Friday, July 06, 2012

Hang that heathen from the nearest... Daffodil..?

There are some woodworkers who think that anything made with the assistance of machines (except for a tablesaw or a bandsaw...) is cheating. The theory is "you can cut a dovetail in a few minutes" and "that's the way it's always been done", so anything else is cheating. Or commercial. Which is the same thing as cheating, but worse.

And I agree - hand-cut carpentry can be a delight to the eye. It can also be some of the roughest and most miserable joinery you've ever seen. It depends on how good (or, often, how pretentious) the woodworker is.

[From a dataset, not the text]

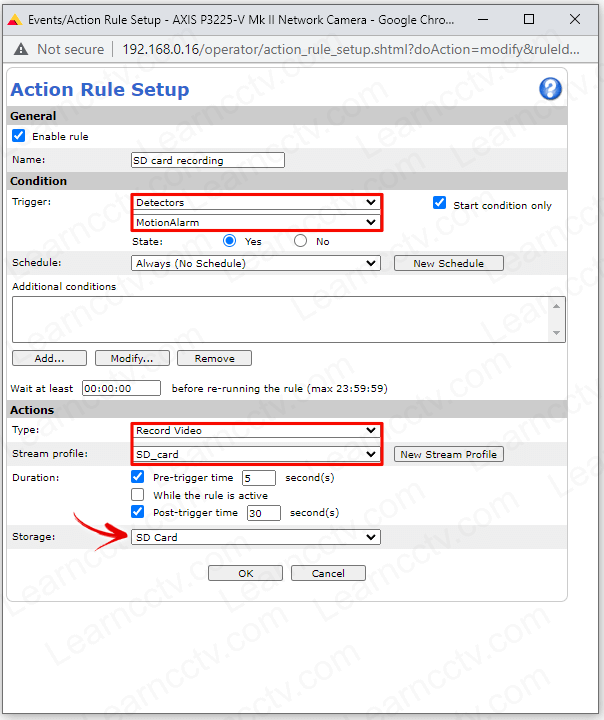The height and width of the screenshot is (720, 604).
Task: Click the New Stream Profile button
Action: tap(448, 454)
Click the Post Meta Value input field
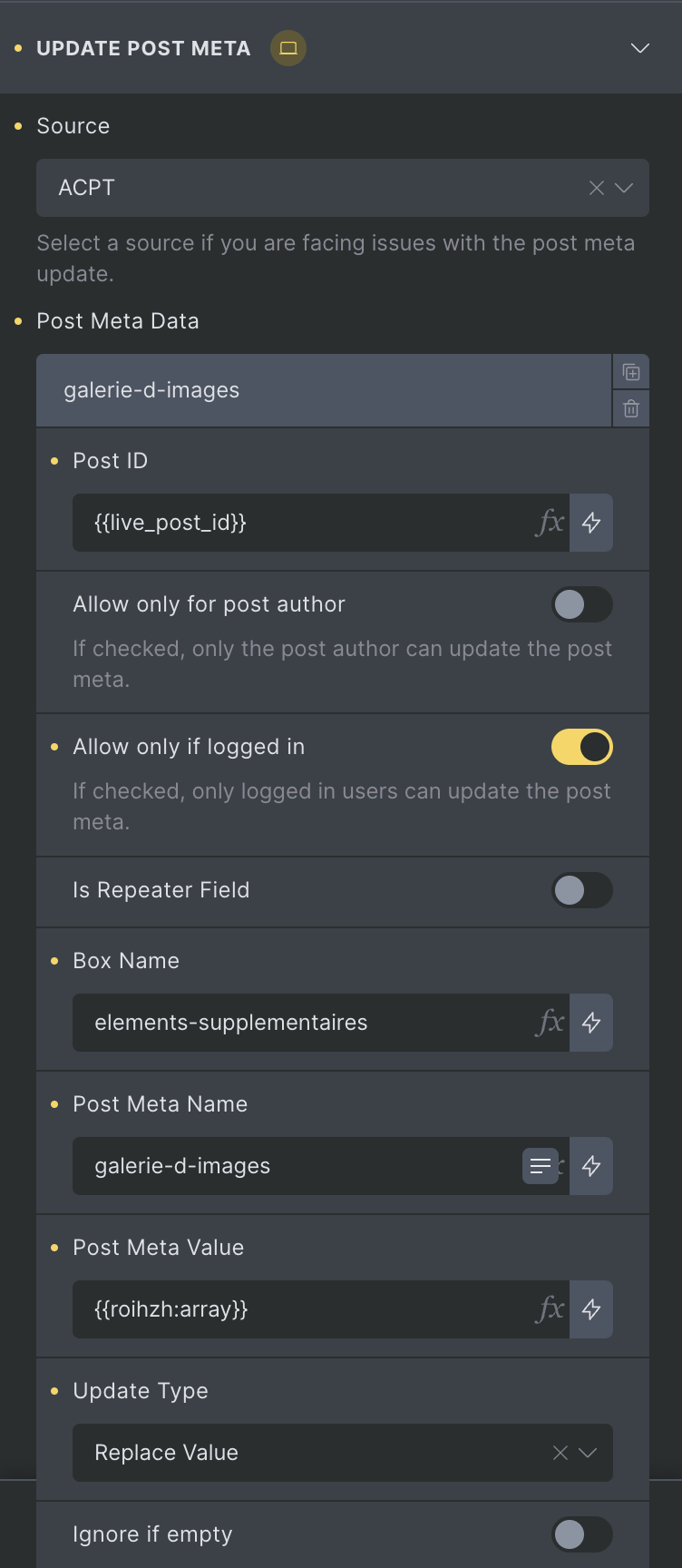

In the computer business, I've often come across folk who prefer to do by command line what someone automated centuries ago. I swear that if the water wheel was just invented, these people would insist on turning it by hand. People who used donkeys and slaves would be cajoled and those who had the temerity to use electric motors would be hung from the nearest daffodil.

I think of such things when I read blog posts like this one from Les Hill. And this one from Jeff Kreeftmeijer.

Ruby, the programming language, has a standardized way of encapsulating bits of code; they're called (naturally enough), gems. Sometimes (often) these gems rely on other gems; as a result, you need a way of indicating that. In the olden days you'd look at the ReadMe file and hope the author had remembered to include the relevant information. Quite often they included some of what you needed and you embarked upon a frustrating afternoon grand adventure of figuring out what the rest of it was, how to get it and how to install it. (This is not limited to Ruby, but was is a generic problem for all programming languages. Except LISP, where it is expected that you will flog yourself thrice daily, only once in the morning however, and are keen to embark upon mysterious and dangerous adventures. You wouldn't be a LISP programmer otherwise, would you? And Prolog. Which requires the recursive sacrifice of LISP coders... Code. I mean code. Not coders. Code. Yeah. Code, not coders... :-) )

After a few zillion years of evolution, someone came up with a way of automating all this "dependency management". They called it a Gemfile. It listed the gems your gem needed, and where they could be found. All was well. Ish. The wellishness of it all prompted a few other folk to build a different way of managing these dependencies. What they came up with was Bundler and the gemspec. Bundler is a nice bit of automation and the gemspec if an arcane bit of complexity that needs to be carefully constructed - it is the house of cards you've just built your mansion on top of.

But like those dovetail joints - fiendishly difficult or fairly easy, depending on the wood you're using - sometimes it's just better to have a machine to do the job for you. Some things are best done by hand and some things are best done by machine. You never read of a new car that comes with ignition timing and mixture controls on the dash, for instance. (Not even the Royal Enfield motorcycle comes with a mixture control anymore! It's fuel-injected, these days. Mine isn't. It has a mixture control. And a choke.) One of the things that's best done by machine is managing arcane, convoluted configuration files. These files need some manual input, and it's always helpful to understand the file itself. But to build a gemspec by hand? Yes, it's possible, but I can't think of a single valid reason why anyone would want to do that. Unless you just like doing such things. I mean, I like cutting dovetails by hand - when they go right.

Good job it's not daffodil season... :-)

Carolyn Ann

PS I will note that Messrs Hill and Kreeftmeijer make convincing cases for "rolling your own". But I well remember rolling my own cigs - and how variable they could be in quality.